Naked and armed—though that word doesn’t
sound right at all—with a cock that’s easily as long, when flaccid,
as Mr. Daniels’ was hard. And it’s not
staying
flaccid.

Surely this
can’t
be Mr. Hardcastle.
He’s too…my mind searches for one English word to encompass him and
fails miserably. He’s too hard, handsome, masculine, virile, huge,
hot
in every way to be a computer geek.

But I say meekly as I turn to face him, “Mr.
Hardcastle?”

“In the flesh.”

And oh, what flesh it is! That cock is
growing longer and thicker before my very eyes.

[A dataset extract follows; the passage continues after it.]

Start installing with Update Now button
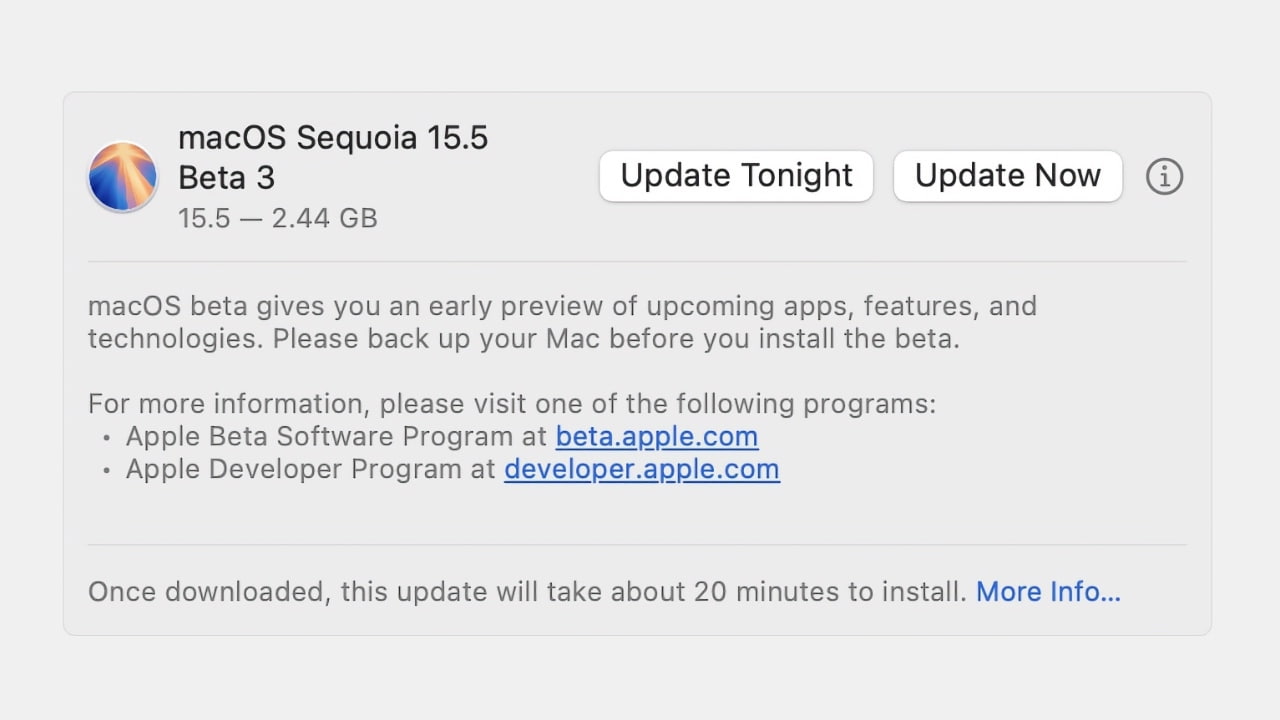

He takes a step toward me, and I realize I’m
at just the right level to take that cock into my mouth and suck
him off. Instinctively, I want to. But I’m also afraid. Even
half-aroused, he’s enormous. I’ll never get him all the way down my
throat the way I did Mr. Daniels.

My fear blossoms, unaccountably, into a wet
ache between my thighs. I’m terrified. I know now why none of the
previous maids lasted more than a week. They couldn’t take that
huge dick in all the places he wanted to put it. And his hard,
green eyes tell me he’s the kind of man who wants to put it
everywhere—mouth, cunt, ass. I shiver, my nipples pebbling against
the fabric of my nearly sheer white blouse.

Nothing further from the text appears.